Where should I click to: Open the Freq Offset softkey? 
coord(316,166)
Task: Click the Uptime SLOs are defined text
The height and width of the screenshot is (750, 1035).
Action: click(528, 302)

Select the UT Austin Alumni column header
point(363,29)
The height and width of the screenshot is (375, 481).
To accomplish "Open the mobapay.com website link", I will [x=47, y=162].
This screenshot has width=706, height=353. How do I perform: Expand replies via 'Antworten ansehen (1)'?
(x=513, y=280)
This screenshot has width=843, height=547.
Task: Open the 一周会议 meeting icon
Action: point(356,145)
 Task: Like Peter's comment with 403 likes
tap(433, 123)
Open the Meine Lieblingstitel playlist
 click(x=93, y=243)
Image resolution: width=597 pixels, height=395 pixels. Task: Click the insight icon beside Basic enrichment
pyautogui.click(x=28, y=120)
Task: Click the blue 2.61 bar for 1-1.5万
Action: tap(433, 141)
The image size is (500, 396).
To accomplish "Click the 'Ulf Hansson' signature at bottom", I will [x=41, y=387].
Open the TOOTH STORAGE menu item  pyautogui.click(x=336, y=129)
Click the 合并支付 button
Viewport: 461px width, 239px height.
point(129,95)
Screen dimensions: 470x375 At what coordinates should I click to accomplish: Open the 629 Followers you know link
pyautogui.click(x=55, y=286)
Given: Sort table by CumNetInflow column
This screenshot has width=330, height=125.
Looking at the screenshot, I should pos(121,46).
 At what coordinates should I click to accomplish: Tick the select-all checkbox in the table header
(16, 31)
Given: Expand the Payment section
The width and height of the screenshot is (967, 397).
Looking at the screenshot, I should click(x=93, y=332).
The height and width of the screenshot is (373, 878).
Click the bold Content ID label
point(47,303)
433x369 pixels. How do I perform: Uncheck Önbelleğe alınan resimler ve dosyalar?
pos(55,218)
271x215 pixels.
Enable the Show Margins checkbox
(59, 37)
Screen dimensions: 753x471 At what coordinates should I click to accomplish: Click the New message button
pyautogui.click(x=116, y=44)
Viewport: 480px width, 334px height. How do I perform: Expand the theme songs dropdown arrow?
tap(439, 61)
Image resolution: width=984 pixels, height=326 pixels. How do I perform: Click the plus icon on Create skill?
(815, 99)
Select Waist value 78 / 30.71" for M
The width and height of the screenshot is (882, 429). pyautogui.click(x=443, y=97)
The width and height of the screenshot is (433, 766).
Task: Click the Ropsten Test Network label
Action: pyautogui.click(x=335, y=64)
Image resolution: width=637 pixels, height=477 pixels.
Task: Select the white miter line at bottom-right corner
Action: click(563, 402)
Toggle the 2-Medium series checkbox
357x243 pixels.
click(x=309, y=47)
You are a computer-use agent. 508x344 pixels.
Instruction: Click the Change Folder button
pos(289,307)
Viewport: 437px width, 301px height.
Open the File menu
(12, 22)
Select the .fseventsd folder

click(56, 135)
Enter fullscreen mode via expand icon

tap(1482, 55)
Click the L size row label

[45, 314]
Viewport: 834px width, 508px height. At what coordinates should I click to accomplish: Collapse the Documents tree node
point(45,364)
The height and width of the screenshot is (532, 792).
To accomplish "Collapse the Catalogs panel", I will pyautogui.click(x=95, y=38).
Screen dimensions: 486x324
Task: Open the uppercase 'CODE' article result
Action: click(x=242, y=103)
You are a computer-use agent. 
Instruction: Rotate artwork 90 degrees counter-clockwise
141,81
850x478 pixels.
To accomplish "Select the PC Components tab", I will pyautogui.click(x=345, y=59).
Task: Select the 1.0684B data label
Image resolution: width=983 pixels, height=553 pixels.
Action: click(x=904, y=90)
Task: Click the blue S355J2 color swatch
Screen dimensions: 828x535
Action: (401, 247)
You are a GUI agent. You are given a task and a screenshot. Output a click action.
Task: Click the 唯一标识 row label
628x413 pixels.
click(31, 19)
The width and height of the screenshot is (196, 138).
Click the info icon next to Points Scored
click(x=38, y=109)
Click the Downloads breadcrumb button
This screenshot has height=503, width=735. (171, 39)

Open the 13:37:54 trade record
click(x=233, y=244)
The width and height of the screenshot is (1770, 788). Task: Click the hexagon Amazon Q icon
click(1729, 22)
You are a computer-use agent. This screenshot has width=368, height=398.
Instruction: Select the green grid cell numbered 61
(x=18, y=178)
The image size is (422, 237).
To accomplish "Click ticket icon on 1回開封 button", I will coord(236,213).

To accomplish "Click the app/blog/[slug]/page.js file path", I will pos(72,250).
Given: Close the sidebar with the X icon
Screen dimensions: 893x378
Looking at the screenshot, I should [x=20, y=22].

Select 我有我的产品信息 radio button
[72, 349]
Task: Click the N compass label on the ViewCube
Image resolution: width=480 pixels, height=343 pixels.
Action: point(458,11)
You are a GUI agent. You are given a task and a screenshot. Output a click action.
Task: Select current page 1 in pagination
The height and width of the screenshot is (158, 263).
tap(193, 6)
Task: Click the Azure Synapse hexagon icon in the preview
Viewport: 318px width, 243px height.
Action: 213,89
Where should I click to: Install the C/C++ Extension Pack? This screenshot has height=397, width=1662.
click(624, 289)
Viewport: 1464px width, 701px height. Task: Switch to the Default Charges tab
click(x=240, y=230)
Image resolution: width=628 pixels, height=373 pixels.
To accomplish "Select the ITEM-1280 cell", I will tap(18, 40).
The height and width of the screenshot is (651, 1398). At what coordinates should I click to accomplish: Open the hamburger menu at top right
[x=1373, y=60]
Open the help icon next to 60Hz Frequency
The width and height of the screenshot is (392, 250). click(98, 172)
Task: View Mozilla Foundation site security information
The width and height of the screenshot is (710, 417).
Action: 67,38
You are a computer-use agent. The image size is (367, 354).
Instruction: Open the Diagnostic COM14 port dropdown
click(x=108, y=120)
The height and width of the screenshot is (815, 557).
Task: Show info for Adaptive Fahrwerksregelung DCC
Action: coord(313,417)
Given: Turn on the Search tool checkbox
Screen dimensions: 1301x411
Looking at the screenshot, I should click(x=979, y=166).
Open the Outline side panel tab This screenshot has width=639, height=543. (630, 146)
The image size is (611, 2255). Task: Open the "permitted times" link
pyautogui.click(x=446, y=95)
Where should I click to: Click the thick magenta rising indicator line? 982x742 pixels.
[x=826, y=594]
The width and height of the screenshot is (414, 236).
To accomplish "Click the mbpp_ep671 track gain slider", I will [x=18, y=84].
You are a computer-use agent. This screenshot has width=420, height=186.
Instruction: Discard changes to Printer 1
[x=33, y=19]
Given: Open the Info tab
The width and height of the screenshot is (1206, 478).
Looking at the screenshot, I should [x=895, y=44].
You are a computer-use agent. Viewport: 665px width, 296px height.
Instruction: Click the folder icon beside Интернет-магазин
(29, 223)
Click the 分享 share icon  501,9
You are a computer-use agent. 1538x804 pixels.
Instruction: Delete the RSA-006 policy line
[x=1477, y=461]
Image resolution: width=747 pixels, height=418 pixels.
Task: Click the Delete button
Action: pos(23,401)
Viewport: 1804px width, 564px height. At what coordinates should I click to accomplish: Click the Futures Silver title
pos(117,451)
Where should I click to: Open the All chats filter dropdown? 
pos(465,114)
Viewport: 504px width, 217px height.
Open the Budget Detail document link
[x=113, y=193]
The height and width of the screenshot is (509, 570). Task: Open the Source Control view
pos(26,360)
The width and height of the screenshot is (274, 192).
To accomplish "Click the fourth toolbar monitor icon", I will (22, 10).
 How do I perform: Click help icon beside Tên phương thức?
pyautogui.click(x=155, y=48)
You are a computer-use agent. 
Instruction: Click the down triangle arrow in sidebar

▬▬▬

REQUIRED ACTION => Scan the records above for the word "computer" and return every line where it occurs.

WRITTEN SOLUTION =>
You are a computer-use agent. 508x344 pixels.
You are a computer-use agent. 
You are a computer-use agent. This screenshot has width=368, height=398.
You are a computer-use agent. The image size is (367, 354).
You are a computer-use agent. This screenshot has width=420, height=186.
You are a computer-use agent. Viewport: 665px width, 296px height.
You are a computer-use agent. 1538x804 pixels.
You are a computer-use agent. 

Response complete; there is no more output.